The international outcry over police brutality and racial injustice towards Black Americans have amplified a myriad of underlying issues, from the lingering effects of slavery and Jim Crow laws to modern mass-incarceration and high unemployment. The severity of the financial impact on the entire nation is still unknown. But with each economic shock millions of workers of color, particularly Black people, will have little bargaining power to negotiate for better wages to close astronomical racial income and wealth gaps. Unless these challenges are addressed directly, and a racialized structural inequality dismantled, when the next crisis comes, it will again be Black people who will be most impacted. Ironically, ravaging racial inequalities are occurring in a new corporate context of growing paeans to social justice and Black Lives Matter.

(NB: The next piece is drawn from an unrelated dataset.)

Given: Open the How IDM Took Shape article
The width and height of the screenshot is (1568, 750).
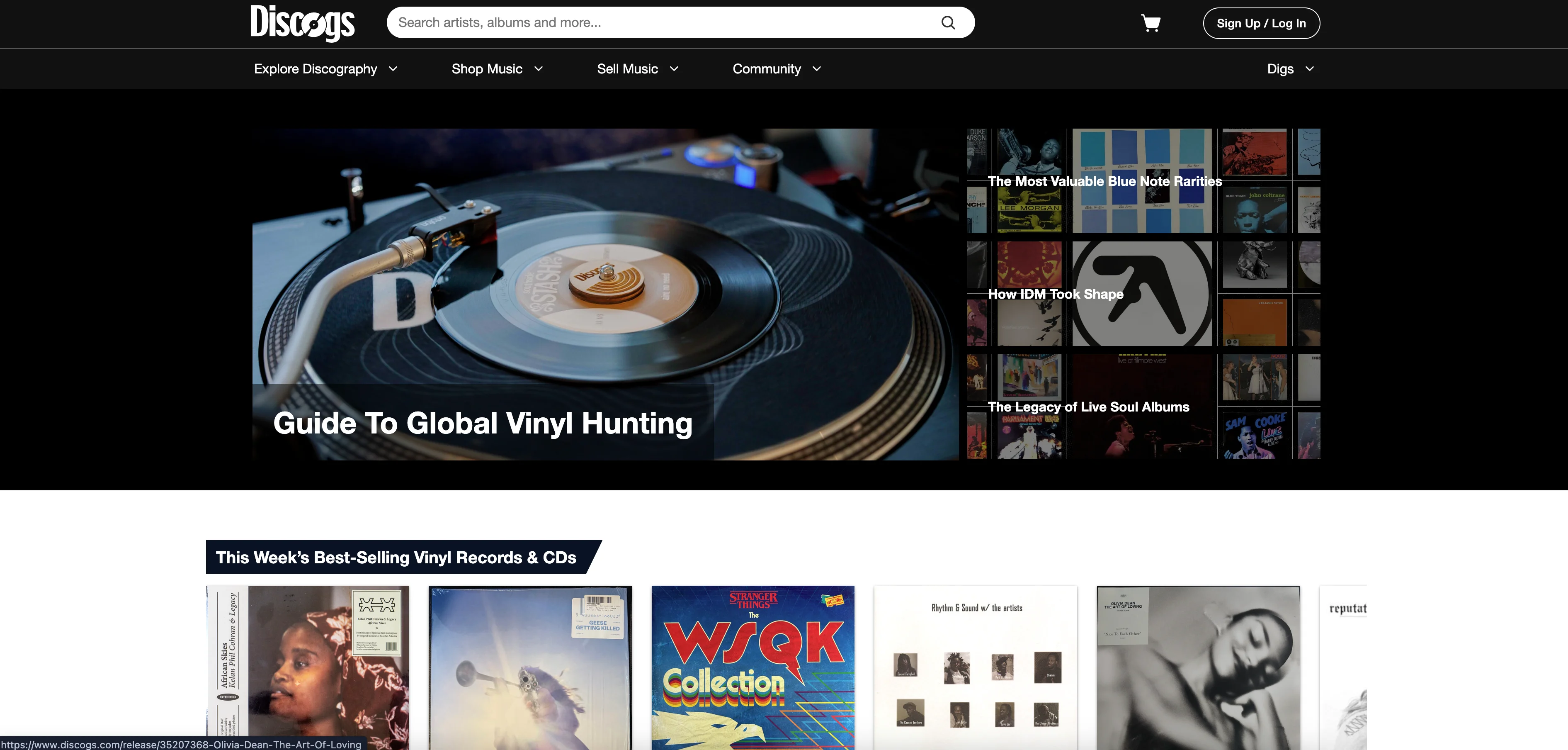Looking at the screenshot, I should point(1056,294).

Reparations can be an economic tool to both atone and mitigate the continuing impacts of historical injustices born of continual structural racial inequalities. This can occur if we think of reparations as a sort of racially progressive Keynesian economics. Given the inevitable rapid restructuring of our global economy due to the coronavirus pandemic which has hit many working-class communities of color harder than most, and the continuing inequality that led to the Black Lives Matter movement, the nation now has an opportunity to seriously implement a robust reparations plan for Black Americans to address its moral responsibility for past wrongs.
The call for reparations is not new, of course. The Freedmen’s Bureau, established by the federal government after the end of the Civil War, unsuccessfully sought compensation for recently freed slaves. In 1994 the Florida state legislature passed an Act to award $150,000 to Black survivors of a White riot rampage of Rosewood, a Black town, in 1923. On August 10th, 1998, President Regan signed the Civil Liberties Act providing direct compensation to the descendants of Japanese Americans as “reparations” for their internment during World War II. In doing so he remarked,“ …no payment can make up for those lost years. So, what is most important in this bill has less to do with property than with honor. For here we admit a wrong; here we reaffirm our commitment as a nation to equal justice under the law”.

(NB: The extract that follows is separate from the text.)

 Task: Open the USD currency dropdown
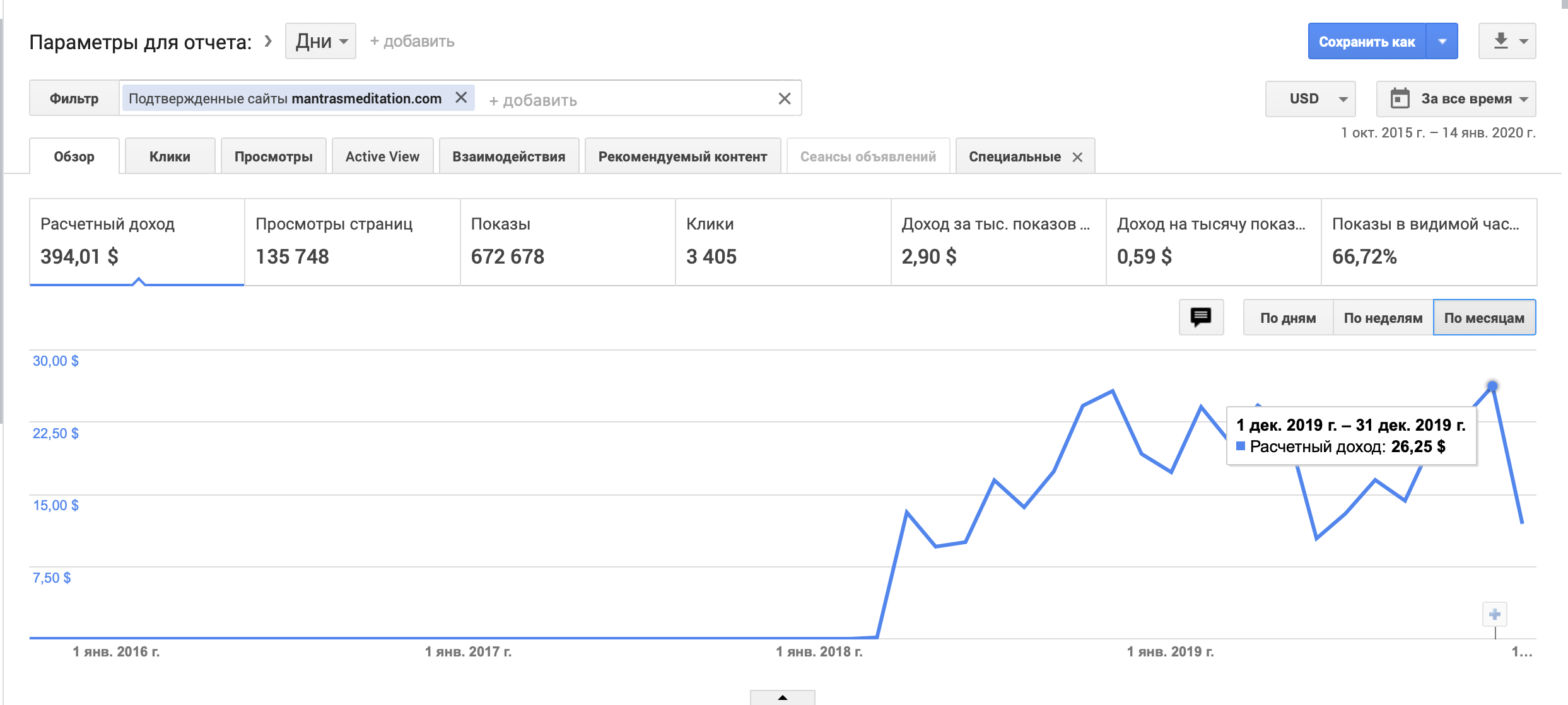[1310, 99]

In these cases reparations was used to atone for earlier racial injustices. Many economists will argue that Keynesian economics, where the Roosevelt government stepped in to expand the economy with many new social programs saved the nation during the Great Depression and afterwards, ultimately leading to a period of massive growth for a suburban-based white middle-class sector in the 1950s and 1960s. Alas, a missing piece (and still today) was the inclusion of a racial equity lens in how such programs were designed and implemented.
Government can do the same today, but a racial equity lens would require that a key component of this kind of reparations strategy would mean highlighting and targeting social and economic needs in Black communities. At the local level reparation strategies can be paired with a racially equitable city budget that shifts money in overpoliced urban communities to targeted community development that creates a more equitable society for current and future generations of Black Americans. Budgeting, hiring, investment in public education, and enhancing public health and housing would represent a restorative economic-justice model which could also elevate the stature and leadership of the nation, internationally.